**What you are asked to do**
Transcribe word for word the lines below from the line with "661x399 pixels." through the line with "Given: Click the", ends included.

***** Source data *****

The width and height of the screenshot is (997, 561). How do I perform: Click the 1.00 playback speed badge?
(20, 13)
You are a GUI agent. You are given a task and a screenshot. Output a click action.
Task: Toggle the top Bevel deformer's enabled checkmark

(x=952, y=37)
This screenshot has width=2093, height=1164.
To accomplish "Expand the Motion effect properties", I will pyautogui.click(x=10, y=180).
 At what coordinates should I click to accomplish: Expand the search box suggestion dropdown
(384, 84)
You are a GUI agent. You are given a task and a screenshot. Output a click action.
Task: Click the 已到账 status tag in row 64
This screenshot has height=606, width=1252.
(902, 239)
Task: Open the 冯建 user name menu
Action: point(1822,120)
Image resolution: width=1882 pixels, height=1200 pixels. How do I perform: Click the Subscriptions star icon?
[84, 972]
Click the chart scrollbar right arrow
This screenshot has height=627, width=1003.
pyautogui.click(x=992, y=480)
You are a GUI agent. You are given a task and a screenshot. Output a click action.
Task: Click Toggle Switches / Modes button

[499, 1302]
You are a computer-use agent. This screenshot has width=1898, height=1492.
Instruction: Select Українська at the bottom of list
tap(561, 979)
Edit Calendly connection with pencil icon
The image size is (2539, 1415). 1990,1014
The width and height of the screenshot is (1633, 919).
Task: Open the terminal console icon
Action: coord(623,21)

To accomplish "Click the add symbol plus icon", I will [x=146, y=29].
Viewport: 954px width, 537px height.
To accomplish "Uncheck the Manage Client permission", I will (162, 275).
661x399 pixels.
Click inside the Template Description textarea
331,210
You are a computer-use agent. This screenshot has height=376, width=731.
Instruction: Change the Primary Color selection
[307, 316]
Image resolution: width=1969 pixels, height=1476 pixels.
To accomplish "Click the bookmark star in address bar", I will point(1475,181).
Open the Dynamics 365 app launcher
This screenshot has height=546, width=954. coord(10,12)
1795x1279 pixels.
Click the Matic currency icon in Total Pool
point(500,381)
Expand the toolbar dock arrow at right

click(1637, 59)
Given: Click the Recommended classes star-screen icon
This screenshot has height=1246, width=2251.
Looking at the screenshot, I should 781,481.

*****

**Result of this task**
661x399 pixels.
Click inside the Template Description textarea
331,210
You are a computer-use agent. This screenshot has height=376, width=731.
Instruction: Change the Primary Color selection
[307, 316]
Image resolution: width=1969 pixels, height=1476 pixels.
To accomplish "Click the bookmark star in address bar", I will point(1475,181).
Open the Dynamics 365 app launcher
This screenshot has height=546, width=954. coord(10,12)
1795x1279 pixels.
Click the Matic currency icon in Total Pool
point(500,381)
Expand the toolbar dock arrow at right

click(1637, 59)
Given: Click the Recommended classes star-screen icon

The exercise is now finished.